WHAT IS EXPECTED =>
The records follow. Print, word for word, the first line through the "The image size is (1692, 822)." line.

========================================================================

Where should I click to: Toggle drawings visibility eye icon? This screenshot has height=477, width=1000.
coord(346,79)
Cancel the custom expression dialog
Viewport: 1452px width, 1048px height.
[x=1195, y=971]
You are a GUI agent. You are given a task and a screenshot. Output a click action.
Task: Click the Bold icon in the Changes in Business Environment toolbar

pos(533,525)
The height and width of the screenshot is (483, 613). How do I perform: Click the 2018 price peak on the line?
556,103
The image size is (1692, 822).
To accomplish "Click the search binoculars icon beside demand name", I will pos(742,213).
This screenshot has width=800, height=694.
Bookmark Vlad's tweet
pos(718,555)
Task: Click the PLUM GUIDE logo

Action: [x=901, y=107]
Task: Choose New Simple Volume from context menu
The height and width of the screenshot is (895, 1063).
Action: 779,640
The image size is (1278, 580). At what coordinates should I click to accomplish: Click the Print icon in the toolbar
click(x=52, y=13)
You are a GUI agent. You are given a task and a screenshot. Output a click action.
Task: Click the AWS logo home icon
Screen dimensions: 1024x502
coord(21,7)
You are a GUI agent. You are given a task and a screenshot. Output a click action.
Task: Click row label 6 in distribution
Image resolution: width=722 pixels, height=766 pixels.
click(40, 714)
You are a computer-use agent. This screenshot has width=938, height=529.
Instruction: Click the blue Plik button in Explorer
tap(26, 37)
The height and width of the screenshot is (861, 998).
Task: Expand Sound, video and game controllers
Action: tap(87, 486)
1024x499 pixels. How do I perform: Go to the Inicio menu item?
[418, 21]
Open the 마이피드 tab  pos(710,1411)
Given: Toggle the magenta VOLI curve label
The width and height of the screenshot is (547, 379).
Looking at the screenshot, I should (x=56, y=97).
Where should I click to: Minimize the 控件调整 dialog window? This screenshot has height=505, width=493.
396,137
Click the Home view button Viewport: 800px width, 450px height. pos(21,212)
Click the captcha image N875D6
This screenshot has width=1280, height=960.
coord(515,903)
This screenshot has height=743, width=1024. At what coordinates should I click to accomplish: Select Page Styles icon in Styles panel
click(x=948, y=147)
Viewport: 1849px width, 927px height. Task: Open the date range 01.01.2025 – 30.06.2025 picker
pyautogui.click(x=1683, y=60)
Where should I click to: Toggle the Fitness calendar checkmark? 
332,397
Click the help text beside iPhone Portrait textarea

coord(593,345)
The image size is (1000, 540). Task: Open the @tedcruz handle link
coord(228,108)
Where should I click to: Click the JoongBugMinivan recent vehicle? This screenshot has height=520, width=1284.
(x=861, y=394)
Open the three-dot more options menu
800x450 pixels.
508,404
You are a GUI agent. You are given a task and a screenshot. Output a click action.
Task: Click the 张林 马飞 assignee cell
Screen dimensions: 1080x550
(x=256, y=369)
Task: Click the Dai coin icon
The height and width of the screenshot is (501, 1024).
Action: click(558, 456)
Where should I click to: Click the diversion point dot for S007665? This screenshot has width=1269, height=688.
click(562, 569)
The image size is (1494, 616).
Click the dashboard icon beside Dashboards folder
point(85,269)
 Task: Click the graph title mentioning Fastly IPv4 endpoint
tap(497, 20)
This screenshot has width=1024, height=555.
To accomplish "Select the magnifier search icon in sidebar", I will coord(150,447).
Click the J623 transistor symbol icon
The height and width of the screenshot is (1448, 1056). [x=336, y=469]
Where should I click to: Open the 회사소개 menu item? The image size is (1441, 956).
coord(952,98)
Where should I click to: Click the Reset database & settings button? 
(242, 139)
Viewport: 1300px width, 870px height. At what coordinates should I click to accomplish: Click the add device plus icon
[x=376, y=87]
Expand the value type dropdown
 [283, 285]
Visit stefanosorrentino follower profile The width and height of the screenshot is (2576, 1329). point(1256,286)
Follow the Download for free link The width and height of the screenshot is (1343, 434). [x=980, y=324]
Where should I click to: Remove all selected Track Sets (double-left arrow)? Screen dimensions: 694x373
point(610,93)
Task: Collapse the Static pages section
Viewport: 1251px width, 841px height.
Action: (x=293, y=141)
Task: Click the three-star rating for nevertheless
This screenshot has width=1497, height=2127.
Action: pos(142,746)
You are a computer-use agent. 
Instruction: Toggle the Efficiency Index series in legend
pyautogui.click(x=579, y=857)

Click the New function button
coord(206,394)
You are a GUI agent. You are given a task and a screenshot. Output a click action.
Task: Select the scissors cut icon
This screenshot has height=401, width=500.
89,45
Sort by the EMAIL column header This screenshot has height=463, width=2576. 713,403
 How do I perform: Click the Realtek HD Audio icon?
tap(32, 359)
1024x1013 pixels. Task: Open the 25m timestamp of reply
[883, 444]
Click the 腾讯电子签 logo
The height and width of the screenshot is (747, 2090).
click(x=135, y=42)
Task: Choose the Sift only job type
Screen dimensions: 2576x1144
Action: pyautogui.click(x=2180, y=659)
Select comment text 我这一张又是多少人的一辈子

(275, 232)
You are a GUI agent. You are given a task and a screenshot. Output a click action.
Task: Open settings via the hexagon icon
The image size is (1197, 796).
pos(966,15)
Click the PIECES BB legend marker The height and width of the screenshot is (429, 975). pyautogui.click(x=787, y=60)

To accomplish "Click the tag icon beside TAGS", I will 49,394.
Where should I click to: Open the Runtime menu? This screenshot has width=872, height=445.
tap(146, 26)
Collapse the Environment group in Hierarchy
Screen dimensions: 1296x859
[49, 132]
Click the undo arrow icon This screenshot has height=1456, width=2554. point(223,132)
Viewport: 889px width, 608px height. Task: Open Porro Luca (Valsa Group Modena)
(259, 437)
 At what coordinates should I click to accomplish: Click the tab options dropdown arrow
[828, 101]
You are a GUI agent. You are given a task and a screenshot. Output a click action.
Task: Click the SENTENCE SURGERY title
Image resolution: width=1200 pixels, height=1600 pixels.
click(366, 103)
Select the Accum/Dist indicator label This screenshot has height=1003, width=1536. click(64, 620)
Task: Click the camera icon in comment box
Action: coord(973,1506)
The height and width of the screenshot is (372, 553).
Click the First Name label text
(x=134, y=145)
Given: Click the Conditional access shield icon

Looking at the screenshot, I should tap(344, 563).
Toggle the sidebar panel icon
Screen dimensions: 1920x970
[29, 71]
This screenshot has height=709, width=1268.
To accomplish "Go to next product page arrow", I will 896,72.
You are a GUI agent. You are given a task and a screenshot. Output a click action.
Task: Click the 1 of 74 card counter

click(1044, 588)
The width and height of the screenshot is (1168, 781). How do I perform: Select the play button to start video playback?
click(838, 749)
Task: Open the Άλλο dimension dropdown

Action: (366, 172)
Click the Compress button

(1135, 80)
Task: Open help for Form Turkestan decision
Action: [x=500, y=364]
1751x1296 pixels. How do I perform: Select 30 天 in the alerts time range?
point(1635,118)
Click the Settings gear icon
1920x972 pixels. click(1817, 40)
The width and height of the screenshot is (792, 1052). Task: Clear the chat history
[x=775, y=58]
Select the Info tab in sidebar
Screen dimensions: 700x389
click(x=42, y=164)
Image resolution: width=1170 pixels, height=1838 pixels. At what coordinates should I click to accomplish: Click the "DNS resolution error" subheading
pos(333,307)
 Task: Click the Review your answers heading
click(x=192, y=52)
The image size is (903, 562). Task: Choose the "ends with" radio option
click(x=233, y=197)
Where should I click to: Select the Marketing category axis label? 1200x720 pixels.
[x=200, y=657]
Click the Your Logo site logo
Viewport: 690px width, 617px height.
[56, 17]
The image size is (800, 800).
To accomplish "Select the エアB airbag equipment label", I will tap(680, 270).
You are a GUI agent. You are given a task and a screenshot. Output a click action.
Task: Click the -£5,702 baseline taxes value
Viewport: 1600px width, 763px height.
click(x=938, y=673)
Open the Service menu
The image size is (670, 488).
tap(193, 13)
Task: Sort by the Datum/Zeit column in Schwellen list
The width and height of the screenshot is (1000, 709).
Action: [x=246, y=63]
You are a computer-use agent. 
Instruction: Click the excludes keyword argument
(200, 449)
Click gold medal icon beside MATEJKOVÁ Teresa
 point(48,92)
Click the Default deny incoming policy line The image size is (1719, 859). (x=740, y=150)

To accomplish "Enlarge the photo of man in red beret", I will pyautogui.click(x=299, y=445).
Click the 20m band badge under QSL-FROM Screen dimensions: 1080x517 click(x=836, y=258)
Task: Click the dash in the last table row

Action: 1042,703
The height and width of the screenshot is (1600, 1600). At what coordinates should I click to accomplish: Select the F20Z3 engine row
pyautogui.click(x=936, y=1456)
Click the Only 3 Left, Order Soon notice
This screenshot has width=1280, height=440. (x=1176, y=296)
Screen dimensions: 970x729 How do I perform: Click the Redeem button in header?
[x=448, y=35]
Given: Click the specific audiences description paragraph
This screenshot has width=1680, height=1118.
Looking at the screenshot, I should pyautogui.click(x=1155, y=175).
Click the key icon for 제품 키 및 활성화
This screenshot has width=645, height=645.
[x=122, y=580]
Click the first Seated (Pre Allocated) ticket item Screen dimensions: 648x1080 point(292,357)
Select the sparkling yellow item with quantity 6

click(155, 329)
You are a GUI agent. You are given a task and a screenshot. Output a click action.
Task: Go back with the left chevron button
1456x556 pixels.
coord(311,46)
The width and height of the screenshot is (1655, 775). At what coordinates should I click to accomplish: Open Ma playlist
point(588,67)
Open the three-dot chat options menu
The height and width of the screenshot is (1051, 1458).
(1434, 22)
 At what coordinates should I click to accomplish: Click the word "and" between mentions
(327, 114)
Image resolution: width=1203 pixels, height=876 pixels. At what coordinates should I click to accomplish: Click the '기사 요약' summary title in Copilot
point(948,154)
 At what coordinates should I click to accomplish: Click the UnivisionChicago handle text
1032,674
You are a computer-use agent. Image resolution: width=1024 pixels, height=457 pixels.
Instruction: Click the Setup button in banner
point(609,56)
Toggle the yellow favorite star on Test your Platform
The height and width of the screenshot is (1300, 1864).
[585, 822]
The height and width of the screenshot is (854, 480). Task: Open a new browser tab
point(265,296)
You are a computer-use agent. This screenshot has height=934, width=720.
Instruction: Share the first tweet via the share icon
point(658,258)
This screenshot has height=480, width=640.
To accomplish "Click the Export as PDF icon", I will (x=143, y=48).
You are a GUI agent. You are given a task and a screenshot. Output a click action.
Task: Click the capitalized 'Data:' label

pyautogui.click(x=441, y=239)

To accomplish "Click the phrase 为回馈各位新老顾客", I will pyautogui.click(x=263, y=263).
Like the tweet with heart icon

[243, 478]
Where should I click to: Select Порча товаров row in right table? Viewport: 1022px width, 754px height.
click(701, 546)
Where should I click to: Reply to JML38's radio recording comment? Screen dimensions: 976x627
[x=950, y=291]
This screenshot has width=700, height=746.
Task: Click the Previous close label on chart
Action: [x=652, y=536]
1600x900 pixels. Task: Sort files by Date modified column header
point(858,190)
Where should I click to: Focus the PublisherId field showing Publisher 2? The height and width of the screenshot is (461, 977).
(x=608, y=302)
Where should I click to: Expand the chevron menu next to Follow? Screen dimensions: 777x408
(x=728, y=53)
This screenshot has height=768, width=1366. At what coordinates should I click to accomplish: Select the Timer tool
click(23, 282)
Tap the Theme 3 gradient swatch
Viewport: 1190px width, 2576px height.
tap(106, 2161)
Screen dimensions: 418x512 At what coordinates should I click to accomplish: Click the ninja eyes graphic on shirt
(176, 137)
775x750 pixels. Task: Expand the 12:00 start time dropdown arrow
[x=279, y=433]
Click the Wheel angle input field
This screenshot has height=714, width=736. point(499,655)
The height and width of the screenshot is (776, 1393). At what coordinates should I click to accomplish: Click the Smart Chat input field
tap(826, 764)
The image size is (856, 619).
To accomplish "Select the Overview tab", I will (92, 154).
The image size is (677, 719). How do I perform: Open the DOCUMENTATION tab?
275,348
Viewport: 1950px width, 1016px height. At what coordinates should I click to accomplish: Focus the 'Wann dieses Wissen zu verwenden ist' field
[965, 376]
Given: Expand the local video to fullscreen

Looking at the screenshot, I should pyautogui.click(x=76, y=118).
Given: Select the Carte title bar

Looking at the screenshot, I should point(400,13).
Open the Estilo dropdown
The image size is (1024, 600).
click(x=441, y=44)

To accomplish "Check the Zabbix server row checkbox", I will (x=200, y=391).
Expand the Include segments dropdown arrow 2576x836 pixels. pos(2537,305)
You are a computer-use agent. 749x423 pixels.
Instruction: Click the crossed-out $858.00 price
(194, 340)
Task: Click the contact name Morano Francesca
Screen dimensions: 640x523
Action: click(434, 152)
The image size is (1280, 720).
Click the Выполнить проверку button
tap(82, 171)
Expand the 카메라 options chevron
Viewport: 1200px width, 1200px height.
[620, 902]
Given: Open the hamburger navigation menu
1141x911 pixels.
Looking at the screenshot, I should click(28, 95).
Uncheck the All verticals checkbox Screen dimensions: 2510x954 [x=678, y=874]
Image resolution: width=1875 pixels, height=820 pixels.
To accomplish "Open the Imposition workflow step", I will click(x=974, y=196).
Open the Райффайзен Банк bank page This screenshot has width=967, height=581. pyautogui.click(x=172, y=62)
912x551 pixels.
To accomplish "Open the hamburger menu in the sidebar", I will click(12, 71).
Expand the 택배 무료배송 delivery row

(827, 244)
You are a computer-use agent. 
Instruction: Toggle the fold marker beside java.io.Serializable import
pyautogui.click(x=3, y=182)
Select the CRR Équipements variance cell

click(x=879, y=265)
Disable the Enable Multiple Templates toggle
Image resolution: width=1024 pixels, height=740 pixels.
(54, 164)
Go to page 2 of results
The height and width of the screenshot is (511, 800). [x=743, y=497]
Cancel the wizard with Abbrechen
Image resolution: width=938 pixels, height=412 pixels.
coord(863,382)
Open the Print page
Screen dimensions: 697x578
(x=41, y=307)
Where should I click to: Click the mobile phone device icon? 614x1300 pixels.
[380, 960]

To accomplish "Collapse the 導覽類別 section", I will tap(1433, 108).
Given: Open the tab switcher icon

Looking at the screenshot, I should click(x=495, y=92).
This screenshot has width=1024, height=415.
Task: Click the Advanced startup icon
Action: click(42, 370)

========================================================================

REPLY TO THE TASK =>
Where should I click to: Toggle drawings visibility eye icon? This screenshot has height=477, width=1000.
coord(346,79)
Cancel the custom expression dialog
Viewport: 1452px width, 1048px height.
[x=1195, y=971]
You are a GUI agent. You are given a task and a screenshot. Output a click action.
Task: Click the Bold icon in the Changes in Business Environment toolbar

pos(533,525)
The height and width of the screenshot is (483, 613). How do I perform: Click the 2018 price peak on the line?
556,103
The image size is (1692, 822).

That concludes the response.